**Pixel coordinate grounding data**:
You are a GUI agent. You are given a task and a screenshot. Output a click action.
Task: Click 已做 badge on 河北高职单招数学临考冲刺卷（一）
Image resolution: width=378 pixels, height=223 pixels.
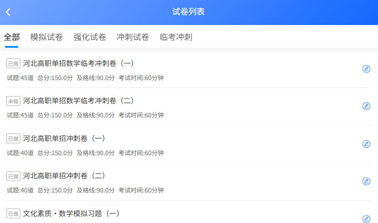click(13, 63)
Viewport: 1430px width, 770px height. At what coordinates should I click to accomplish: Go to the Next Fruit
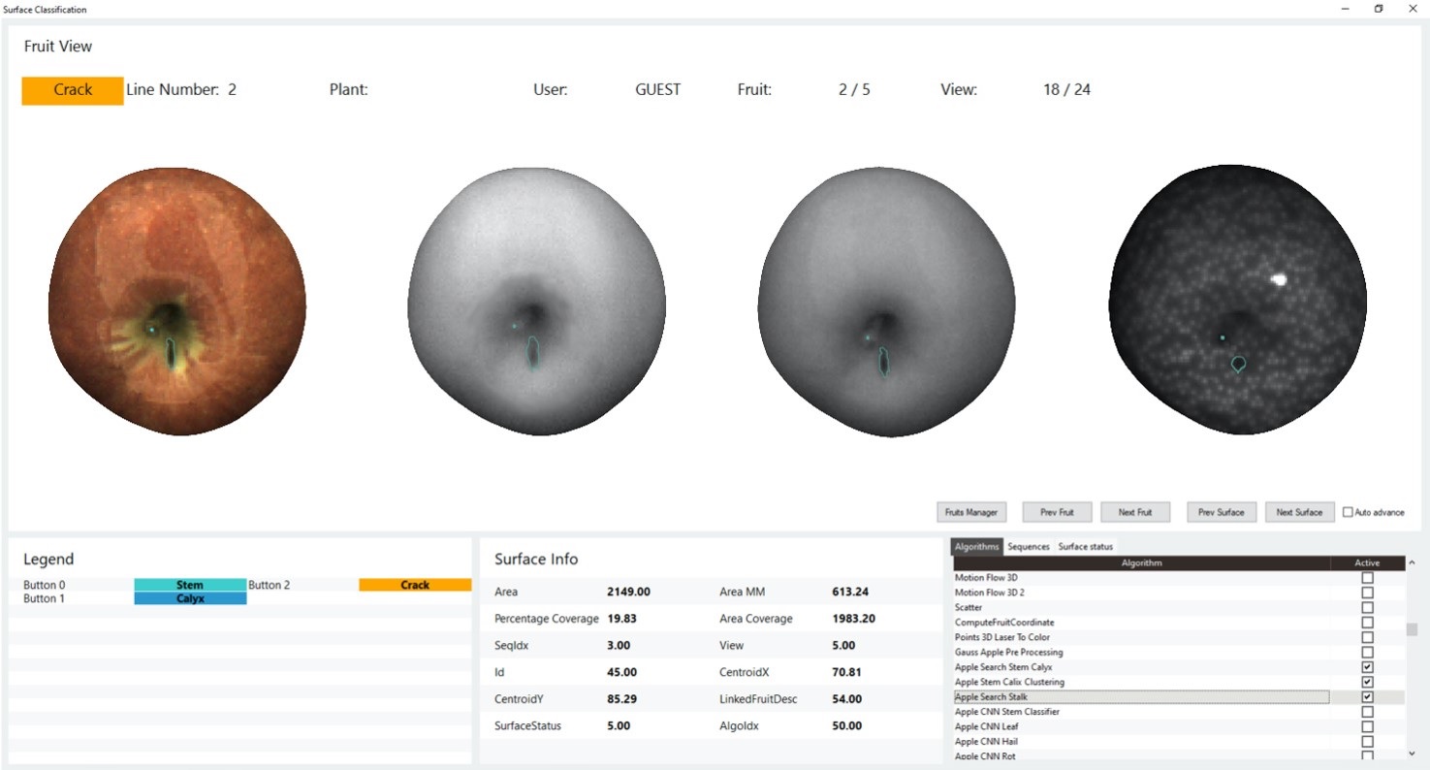pyautogui.click(x=1134, y=512)
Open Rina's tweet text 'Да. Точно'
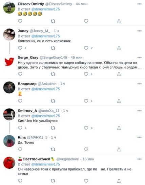This screenshot has width=145, height=185. coord(26,143)
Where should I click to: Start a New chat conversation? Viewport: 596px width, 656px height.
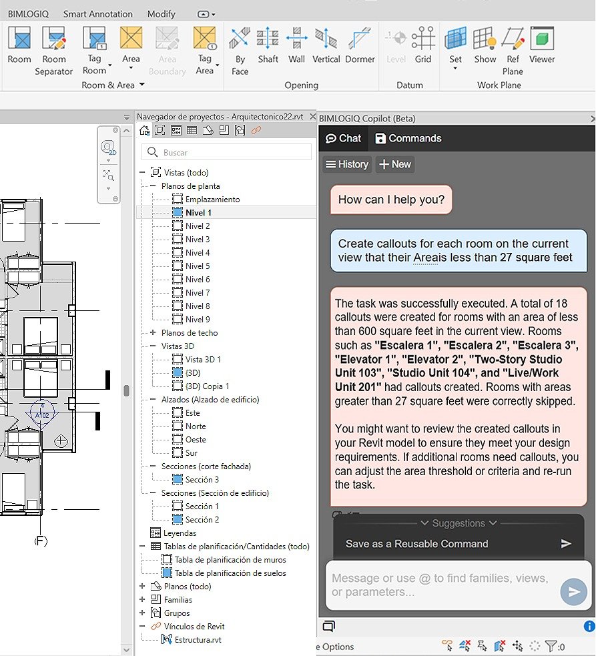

**EXERCISE GOAL**: Retype exactly, and only, the lines from the one containing "Viewport: 1430px width, 770px" through the end of the records above. Pictures stay out of the copy.

**RESULT OF THIS TASK**:
Viewport: 1430px width, 770px height. At what coordinates should I click to accomplish: Go to the Next Fruit
pyautogui.click(x=1134, y=512)
Open Rina's tweet text 'Да. Точно'
This screenshot has width=145, height=185. coord(26,143)
Where should I click to: Start a New chat conversation? Viewport: 596px width, 656px height.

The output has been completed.